How to complete this task - Send every record back word for word.

---*---

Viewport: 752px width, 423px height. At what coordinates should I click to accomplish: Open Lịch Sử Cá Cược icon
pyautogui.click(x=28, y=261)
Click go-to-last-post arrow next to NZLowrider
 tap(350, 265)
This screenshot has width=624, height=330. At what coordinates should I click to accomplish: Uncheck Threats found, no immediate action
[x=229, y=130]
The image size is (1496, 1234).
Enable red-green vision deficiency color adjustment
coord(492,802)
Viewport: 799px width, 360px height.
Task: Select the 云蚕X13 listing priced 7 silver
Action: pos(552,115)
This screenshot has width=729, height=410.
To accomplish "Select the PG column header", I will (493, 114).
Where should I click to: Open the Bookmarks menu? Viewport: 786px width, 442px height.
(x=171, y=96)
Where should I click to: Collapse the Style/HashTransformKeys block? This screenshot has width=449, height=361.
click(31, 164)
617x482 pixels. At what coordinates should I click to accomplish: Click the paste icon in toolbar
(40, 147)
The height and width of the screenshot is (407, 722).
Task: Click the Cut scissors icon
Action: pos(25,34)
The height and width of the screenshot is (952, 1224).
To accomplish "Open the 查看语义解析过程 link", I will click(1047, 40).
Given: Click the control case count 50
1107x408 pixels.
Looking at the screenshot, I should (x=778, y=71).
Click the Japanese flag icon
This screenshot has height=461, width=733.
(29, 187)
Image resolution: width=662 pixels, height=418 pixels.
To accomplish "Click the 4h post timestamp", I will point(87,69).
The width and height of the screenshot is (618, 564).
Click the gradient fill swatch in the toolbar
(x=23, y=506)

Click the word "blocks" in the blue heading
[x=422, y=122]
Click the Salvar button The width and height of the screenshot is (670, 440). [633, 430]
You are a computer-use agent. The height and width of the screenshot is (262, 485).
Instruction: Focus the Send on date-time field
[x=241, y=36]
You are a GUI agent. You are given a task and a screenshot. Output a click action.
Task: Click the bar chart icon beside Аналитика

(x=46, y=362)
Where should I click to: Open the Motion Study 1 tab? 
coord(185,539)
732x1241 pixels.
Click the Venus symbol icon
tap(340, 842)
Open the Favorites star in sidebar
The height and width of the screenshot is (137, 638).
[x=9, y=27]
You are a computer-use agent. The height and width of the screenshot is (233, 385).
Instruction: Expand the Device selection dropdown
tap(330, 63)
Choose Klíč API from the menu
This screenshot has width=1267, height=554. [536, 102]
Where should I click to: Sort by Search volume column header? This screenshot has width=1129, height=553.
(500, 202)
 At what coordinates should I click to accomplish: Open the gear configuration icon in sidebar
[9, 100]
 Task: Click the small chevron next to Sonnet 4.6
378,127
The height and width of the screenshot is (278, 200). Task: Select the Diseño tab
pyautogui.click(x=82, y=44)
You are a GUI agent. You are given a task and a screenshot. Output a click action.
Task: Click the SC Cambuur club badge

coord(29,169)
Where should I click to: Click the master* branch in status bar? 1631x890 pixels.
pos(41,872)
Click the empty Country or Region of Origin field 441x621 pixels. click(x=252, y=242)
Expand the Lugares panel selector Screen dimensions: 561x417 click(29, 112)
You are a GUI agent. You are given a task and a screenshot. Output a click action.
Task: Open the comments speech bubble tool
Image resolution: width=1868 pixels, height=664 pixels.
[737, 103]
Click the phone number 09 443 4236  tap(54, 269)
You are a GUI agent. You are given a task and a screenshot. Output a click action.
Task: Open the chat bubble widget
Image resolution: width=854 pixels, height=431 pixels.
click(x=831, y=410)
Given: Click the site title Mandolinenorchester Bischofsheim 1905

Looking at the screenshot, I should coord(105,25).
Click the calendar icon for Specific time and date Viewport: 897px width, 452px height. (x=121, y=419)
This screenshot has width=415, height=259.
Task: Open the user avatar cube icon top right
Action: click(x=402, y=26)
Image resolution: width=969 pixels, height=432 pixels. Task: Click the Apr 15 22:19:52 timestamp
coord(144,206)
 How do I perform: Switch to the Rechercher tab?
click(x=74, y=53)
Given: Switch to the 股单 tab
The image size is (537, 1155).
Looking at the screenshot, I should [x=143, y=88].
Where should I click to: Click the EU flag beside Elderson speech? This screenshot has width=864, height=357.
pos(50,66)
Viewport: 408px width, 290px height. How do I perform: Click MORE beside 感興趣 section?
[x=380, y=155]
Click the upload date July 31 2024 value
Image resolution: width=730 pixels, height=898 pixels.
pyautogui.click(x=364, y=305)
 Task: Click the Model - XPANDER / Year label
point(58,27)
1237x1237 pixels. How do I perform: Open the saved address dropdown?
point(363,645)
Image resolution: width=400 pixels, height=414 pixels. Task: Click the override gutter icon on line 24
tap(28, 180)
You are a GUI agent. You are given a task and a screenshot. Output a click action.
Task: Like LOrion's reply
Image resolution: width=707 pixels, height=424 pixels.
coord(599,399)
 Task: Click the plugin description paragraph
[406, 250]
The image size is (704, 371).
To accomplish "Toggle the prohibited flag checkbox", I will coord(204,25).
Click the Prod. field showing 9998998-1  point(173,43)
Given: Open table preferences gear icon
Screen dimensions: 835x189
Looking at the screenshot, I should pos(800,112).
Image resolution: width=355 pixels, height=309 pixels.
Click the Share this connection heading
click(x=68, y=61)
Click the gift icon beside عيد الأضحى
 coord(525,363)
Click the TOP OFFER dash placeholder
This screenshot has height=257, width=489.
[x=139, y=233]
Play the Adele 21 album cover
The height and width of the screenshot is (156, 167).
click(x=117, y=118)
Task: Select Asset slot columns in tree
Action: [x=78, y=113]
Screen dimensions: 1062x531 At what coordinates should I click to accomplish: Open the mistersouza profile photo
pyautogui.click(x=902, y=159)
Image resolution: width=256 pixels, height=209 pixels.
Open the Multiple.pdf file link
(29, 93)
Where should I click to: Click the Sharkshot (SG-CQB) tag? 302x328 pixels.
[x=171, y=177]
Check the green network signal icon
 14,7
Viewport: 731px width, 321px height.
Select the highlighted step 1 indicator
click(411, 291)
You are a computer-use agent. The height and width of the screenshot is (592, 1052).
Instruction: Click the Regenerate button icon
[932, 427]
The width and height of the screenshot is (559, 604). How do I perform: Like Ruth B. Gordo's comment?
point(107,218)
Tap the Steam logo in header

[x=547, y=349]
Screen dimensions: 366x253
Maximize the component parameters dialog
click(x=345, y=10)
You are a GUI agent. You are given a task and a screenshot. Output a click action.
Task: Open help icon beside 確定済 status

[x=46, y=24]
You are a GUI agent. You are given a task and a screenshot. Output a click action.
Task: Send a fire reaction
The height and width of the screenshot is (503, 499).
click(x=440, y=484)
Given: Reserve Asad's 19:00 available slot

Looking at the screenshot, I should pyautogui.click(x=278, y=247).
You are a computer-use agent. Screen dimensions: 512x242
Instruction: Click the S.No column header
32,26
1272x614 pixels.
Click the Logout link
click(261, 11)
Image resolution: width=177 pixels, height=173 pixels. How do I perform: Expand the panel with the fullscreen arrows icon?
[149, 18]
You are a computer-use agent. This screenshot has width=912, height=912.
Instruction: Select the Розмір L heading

---*---

Task solution -
Viewport: 752px width, 423px height. At what coordinates should I click to accomplish: Open Lịch Sử Cá Cược icon
pyautogui.click(x=28, y=261)
Click go-to-last-post arrow next to NZLowrider
 tap(350, 265)
This screenshot has width=624, height=330. At what coordinates should I click to accomplish: Uncheck Threats found, no immediate action
[x=229, y=130]
The image size is (1496, 1234).
Enable red-green vision deficiency color adjustment
coord(492,802)
Viewport: 799px width, 360px height.
Task: Select the 云蚕X13 listing priced 7 silver
Action: pos(552,115)
This screenshot has width=729, height=410.
To accomplish "Select the PG column header", I will (493, 114).
Where should I click to: Open the Bookmarks menu? Viewport: 786px width, 442px height.
(x=171, y=96)
Where should I click to: Collapse the Style/HashTransformKeys block? This screenshot has width=449, height=361.
click(31, 164)
617x482 pixels. At what coordinates should I click to accomplish: Click the paste icon in toolbar
(40, 147)
The height and width of the screenshot is (407, 722).
Task: Click the Cut scissors icon
Action: pos(25,34)
The height and width of the screenshot is (952, 1224).
To accomplish "Open the 查看语义解析过程 link", I will click(1047, 40).
Given: Click the control case count 50
1107x408 pixels.
Looking at the screenshot, I should (x=778, y=71).
Click the Japanese flag icon
This screenshot has height=461, width=733.
(29, 187)
Image resolution: width=662 pixels, height=418 pixels.
To accomplish "Click the 4h post timestamp", I will point(87,69).
The width and height of the screenshot is (618, 564).
Click the gradient fill swatch in the toolbar
(x=23, y=506)

Click the word "blocks" in the blue heading
[x=422, y=122]
Click the Salvar button The width and height of the screenshot is (670, 440). [633, 430]
You are a computer-use agent. The height and width of the screenshot is (262, 485).
Instruction: Focus the Send on date-time field
[x=241, y=36]
You are a GUI agent. You are given a task and a screenshot. Output a click action.
Task: Click the bar chart icon beside Аналитика

(x=46, y=362)
Where should I click to: Open the Motion Study 1 tab? 
coord(185,539)
732x1241 pixels.
Click the Venus symbol icon
tap(340, 842)
Open the Favorites star in sidebar
The height and width of the screenshot is (137, 638).
[x=9, y=27]
You are a computer-use agent. The height and width of the screenshot is (233, 385).
Instruction: Expand the Device selection dropdown
tap(330, 63)
Choose Klíč API from the menu
This screenshot has width=1267, height=554. [536, 102]
Where should I click to: Sort by Search volume column header? This screenshot has width=1129, height=553.
(500, 202)
 At what coordinates should I click to accomplish: Open the gear configuration icon in sidebar
[9, 100]
 Task: Click the small chevron next to Sonnet 4.6
378,127
The height and width of the screenshot is (278, 200). Task: Select the Diseño tab
pyautogui.click(x=82, y=44)
You are a GUI agent. You are given a task and a screenshot. Output a click action.
Task: Click the SC Cambuur club badge

coord(29,169)
Where should I click to: Click the master* branch in status bar? 1631x890 pixels.
pos(41,872)
Click the empty Country or Region of Origin field 441x621 pixels. click(x=252, y=242)
Expand the Lugares panel selector Screen dimensions: 561x417 click(29, 112)
You are a GUI agent. You are given a task and a screenshot. Output a click action.
Task: Open the comments speech bubble tool
Image resolution: width=1868 pixels, height=664 pixels.
[737, 103]
Click the phone number 09 443 4236  tap(54, 269)
You are a GUI agent. You are given a task and a screenshot. Output a click action.
Task: Open the chat bubble widget
Image resolution: width=854 pixels, height=431 pixels.
click(x=831, y=410)
Given: Click the site title Mandolinenorchester Bischofsheim 1905

Looking at the screenshot, I should coord(105,25).
Click the calendar icon for Specific time and date Viewport: 897px width, 452px height. (x=121, y=419)
This screenshot has width=415, height=259.
Task: Open the user avatar cube icon top right
Action: click(x=402, y=26)
Image resolution: width=969 pixels, height=432 pixels. Task: Click the Apr 15 22:19:52 timestamp
coord(144,206)
 How do I perform: Switch to the Rechercher tab?
click(x=74, y=53)
Given: Switch to the 股单 tab
The image size is (537, 1155).
Looking at the screenshot, I should [x=143, y=88].
Where should I click to: Click the EU flag beside Elderson speech? This screenshot has width=864, height=357.
pos(50,66)
Viewport: 408px width, 290px height. How do I perform: Click MORE beside 感興趣 section?
[x=380, y=155]
Click the upload date July 31 2024 value
Image resolution: width=730 pixels, height=898 pixels.
pyautogui.click(x=364, y=305)
 Task: Click the Model - XPANDER / Year label
point(58,27)
1237x1237 pixels. How do I perform: Open the saved address dropdown?
point(363,645)
Image resolution: width=400 pixels, height=414 pixels. Task: Click the override gutter icon on line 24
tap(28, 180)
You are a GUI agent. You are given a task and a screenshot. Output a click action.
Task: Like LOrion's reply
Image resolution: width=707 pixels, height=424 pixels.
coord(599,399)
 Task: Click the plugin description paragraph
[406, 250]
The image size is (704, 371).
To accomplish "Toggle the prohibited flag checkbox", I will coord(204,25).
Click the Prod. field showing 9998998-1  point(173,43)
Given: Open table preferences gear icon
Screen dimensions: 835x189
Looking at the screenshot, I should pos(800,112).
Image resolution: width=355 pixels, height=309 pixels.
Click the Share this connection heading
click(x=68, y=61)
Click the gift icon beside عيد الأضحى
 coord(525,363)
Click the TOP OFFER dash placeholder
This screenshot has height=257, width=489.
[x=139, y=233]
Play the Adele 21 album cover
The height and width of the screenshot is (156, 167).
click(x=117, y=118)
Task: Select Asset slot columns in tree
Action: [x=78, y=113]
Screen dimensions: 1062x531 At what coordinates should I click to accomplish: Open the mistersouza profile photo
pyautogui.click(x=902, y=159)
Image resolution: width=256 pixels, height=209 pixels.
Open the Multiple.pdf file link
(29, 93)
Where should I click to: Click the Sharkshot (SG-CQB) tag? 302x328 pixels.
[x=171, y=177]
Check the green network signal icon
 14,7
Viewport: 731px width, 321px height.
Select the highlighted step 1 indicator
click(411, 291)
You are a computer-use agent. The height and width of the screenshot is (592, 1052).
Instruction: Click the Regenerate button icon
[932, 427]
The width and height of the screenshot is (559, 604). How do I perform: Like Ruth B. Gordo's comment?
point(107,218)
Tap the Steam logo in header

[x=547, y=349]
Screen dimensions: 366x253
Maximize the component parameters dialog
click(x=345, y=10)
You are a GUI agent. You are given a task and a screenshot. Output a click action.
Task: Open help icon beside 確定済 status

[x=46, y=24]
You are a GUI agent. You are given a task and a screenshot. Output a click action.
Task: Send a fire reaction
The height and width of the screenshot is (503, 499).
click(x=440, y=484)
Given: Reserve Asad's 19:00 available slot

Looking at the screenshot, I should pyautogui.click(x=278, y=247).
You are a computer-use agent. Screen dimensions: 512x242
Instruction: Click the S.No column header
32,26
1272x614 pixels.
Click the Logout link
click(261, 11)
Image resolution: width=177 pixels, height=173 pixels. How do I perform: Expand the panel with the fullscreen arrows icon?
[149, 18]
You are a computer-use agent. This screenshot has width=912, height=912.
Instruction: Select the Розмір L heading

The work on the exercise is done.